Brief 1
List every piece of safety gear named in the TB lab passage.
Brief 2
Pick up the TB lab passage after its final sentence and keep writing.

Document text
______

Walking into Jacobs’s biosafety level-3 lab for the first time is a little unnerving. As we pile on item after item of safety gear—shower caps, masks, gloves, and thick plastic suits that cover even our shoes—Jacobs repeatedly assures me how safe the lab is, saying I have a better chance of contracting TB on the subway (not exactly a comforting thought for someone who regularly takes public transportation).
“We’re basically back to where we were before drugs.”
Inside the lab’s steel doors, a group of researchers shoots a training video while another conducts cell culture experiments. In the animal room, the most protected area of the lab, a one-of-a-kind apparatus that Jacobs helped design infects mice with TB through a series of pumps, then transfers the cages through the wall into a culture hood in the next room so no one has to handle them directly. The technology allows Jacobs’s staff to work with strains of extensively drug-resistant TB that most other labs in the field wouldn’t touch.

______

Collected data
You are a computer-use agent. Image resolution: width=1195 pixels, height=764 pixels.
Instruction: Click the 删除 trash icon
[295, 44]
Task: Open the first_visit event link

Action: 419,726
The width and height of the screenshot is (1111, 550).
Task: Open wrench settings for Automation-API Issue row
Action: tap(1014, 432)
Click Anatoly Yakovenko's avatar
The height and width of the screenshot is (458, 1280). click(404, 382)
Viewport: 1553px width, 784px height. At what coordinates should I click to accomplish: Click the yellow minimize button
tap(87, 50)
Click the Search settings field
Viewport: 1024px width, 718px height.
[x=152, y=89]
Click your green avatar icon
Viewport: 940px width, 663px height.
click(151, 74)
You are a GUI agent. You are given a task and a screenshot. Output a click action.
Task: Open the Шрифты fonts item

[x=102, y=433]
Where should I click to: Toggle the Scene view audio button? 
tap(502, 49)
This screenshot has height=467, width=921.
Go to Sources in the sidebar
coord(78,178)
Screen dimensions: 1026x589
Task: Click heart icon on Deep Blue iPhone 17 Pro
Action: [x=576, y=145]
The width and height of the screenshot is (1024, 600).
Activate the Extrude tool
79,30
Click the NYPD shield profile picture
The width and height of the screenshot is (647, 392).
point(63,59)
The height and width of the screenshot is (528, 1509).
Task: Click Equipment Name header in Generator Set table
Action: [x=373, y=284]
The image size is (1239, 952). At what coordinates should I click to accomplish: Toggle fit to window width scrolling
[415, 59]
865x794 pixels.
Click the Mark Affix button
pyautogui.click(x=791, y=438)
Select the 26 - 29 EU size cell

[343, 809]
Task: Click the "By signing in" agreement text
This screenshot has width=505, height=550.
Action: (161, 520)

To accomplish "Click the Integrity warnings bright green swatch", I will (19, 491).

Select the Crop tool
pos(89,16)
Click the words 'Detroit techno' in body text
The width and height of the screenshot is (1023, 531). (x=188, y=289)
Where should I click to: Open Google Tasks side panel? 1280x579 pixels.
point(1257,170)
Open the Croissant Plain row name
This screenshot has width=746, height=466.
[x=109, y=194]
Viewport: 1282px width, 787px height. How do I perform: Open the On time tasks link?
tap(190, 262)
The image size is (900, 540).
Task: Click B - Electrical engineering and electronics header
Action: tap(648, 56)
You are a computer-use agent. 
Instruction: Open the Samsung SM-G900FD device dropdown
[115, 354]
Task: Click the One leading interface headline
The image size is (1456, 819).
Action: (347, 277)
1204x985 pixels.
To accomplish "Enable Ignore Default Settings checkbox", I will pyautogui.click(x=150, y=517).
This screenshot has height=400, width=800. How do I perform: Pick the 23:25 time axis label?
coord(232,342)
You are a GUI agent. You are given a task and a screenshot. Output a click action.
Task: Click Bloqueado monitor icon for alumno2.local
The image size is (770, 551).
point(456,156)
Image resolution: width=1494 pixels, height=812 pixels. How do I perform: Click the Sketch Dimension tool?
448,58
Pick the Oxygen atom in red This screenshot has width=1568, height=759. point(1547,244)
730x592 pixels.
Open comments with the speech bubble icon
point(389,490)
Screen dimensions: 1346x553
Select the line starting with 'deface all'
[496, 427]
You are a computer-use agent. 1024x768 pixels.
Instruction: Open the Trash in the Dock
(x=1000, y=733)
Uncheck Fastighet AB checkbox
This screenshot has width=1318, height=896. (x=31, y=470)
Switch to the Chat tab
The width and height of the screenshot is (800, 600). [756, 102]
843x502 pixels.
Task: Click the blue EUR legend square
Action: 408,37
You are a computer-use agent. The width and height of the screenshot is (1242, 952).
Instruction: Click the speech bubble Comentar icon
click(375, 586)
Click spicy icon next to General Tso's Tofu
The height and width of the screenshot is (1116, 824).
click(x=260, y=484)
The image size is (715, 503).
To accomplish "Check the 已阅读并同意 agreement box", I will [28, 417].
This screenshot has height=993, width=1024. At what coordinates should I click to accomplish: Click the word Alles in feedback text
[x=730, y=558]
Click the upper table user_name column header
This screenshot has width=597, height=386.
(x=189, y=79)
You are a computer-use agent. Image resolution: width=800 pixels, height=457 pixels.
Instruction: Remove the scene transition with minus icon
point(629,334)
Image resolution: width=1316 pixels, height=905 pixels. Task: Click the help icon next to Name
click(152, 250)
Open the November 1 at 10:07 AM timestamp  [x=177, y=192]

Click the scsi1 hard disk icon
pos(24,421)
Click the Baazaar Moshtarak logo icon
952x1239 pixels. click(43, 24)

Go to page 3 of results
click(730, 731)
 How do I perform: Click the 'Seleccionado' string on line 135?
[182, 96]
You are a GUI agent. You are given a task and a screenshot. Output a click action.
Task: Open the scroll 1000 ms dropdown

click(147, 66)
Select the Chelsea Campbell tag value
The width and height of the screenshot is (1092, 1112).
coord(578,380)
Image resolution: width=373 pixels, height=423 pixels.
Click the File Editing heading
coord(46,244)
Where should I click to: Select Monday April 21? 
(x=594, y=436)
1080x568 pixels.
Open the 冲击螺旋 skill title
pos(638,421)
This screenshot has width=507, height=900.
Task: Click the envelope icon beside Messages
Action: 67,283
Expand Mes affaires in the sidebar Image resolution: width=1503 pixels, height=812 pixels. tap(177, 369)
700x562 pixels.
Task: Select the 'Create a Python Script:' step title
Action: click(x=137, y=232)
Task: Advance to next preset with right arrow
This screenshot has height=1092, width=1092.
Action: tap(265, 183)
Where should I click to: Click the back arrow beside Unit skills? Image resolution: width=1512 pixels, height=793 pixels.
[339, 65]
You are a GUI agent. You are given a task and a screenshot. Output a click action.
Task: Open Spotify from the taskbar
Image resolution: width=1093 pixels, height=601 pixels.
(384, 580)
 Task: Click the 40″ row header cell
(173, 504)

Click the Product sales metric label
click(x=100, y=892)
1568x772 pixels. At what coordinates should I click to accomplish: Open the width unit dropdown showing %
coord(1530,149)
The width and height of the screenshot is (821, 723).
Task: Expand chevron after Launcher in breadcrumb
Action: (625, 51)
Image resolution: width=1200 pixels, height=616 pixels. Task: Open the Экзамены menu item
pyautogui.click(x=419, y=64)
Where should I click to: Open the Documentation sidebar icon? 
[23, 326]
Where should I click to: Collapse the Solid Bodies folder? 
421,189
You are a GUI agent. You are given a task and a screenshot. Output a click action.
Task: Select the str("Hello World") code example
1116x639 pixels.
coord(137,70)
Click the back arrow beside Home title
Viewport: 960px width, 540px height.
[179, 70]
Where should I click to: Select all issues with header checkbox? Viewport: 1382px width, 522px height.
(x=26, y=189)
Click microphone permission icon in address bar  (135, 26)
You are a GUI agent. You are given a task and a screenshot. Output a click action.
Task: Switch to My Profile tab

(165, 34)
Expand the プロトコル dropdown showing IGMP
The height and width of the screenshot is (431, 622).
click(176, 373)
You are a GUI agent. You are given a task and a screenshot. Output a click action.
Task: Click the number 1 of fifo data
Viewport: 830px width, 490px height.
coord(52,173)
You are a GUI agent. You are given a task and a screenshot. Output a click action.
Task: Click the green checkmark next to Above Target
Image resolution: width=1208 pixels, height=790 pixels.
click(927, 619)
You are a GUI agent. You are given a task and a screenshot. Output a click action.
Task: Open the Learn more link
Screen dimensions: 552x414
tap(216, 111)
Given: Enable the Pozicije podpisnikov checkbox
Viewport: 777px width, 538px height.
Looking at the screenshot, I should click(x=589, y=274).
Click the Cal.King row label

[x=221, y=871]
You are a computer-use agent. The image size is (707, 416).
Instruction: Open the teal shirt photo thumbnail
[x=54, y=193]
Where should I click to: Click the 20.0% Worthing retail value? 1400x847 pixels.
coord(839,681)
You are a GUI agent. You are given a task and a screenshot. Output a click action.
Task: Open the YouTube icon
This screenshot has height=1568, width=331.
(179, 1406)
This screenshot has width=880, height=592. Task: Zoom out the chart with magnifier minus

______

Written reply 1
shower caps, masks, gloves, thick plastic suits that cover even the shoes

Written reply 2
One of the most exciting discoveries to come out of Jacobs’s lab in the past few years came from a former postdoc. Rainer Kalscheuer, now at Heinrich-Heine University in Germany, was searching for genes and proteins that made some TB cells more treatment tolerant than others. After doing a microarray analysis, Kalscheuer wanted to investigate a metabolic intermediate enzyme called GlgE, but Jacobs balked. “I told him a group at Harvard had already shown that glgE was an essential gene that can’t be manipulated,” Jacobs remembers. But Kalscheuer persevered and found out that glgE could be knocked out and studied if grown in the right culture medium.
The insight would lead Kalscheuer and Jacobs in an unexpected, but fruitful, direction.
The key to creating viable glgE knockout strains turned out to be trehalose, a cell wall carbohydrate. TB bacteria that lacked glgE died instantly when trehalose was present, but survived if it was removed. The Harvard group had used medium that contained trehalose without realizing it because the carbohydrate, used as a preservative, was an unlisted ingredient.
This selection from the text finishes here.